---------- Source data
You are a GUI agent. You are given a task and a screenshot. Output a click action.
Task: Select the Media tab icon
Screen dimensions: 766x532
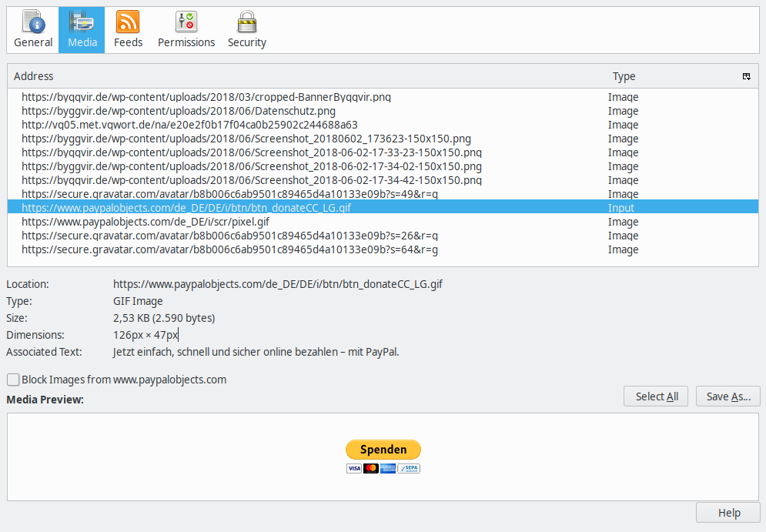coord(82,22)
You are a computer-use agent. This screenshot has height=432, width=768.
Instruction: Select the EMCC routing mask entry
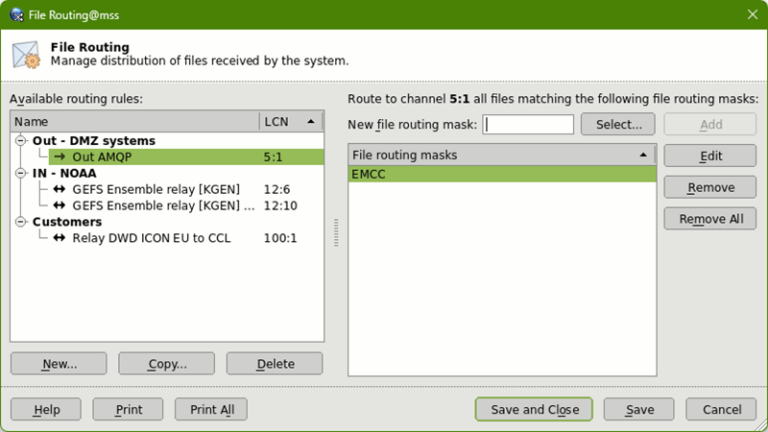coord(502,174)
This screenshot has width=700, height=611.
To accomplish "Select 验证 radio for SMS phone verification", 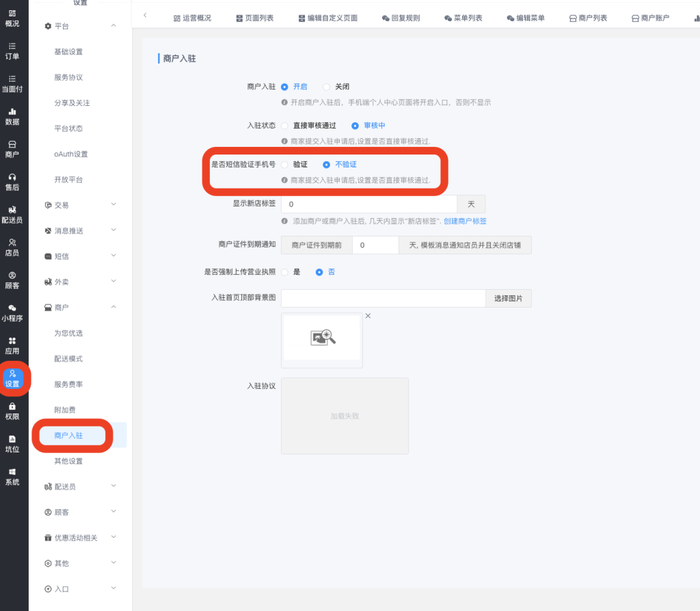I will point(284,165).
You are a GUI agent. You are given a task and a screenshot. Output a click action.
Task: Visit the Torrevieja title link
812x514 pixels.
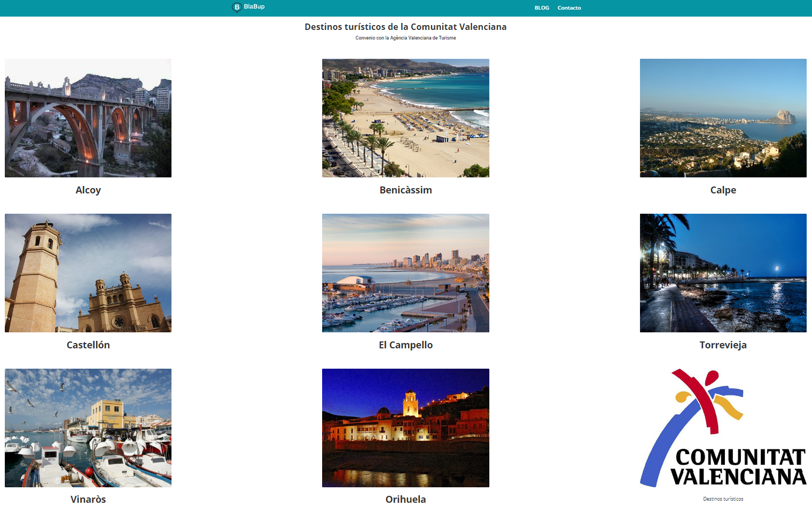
--------------------
---------- Source data
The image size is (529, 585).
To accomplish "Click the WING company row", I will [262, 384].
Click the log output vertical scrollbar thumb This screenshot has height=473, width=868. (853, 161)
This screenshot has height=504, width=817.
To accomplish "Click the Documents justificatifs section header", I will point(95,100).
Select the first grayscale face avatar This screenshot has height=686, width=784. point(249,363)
--------------------
---------- Source data
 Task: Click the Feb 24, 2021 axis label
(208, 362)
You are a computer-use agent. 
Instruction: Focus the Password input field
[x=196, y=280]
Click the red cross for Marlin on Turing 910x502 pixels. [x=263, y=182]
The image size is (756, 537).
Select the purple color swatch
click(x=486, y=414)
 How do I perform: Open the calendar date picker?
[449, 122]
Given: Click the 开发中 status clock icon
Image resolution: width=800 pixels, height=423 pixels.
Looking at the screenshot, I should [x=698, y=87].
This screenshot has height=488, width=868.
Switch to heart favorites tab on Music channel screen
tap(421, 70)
--------------------
Your task is to copy every line in the entries that holds the string "computer".

You are a computer-use agent. This screenshot has height=432, width=768.
You are a computer-use agent. 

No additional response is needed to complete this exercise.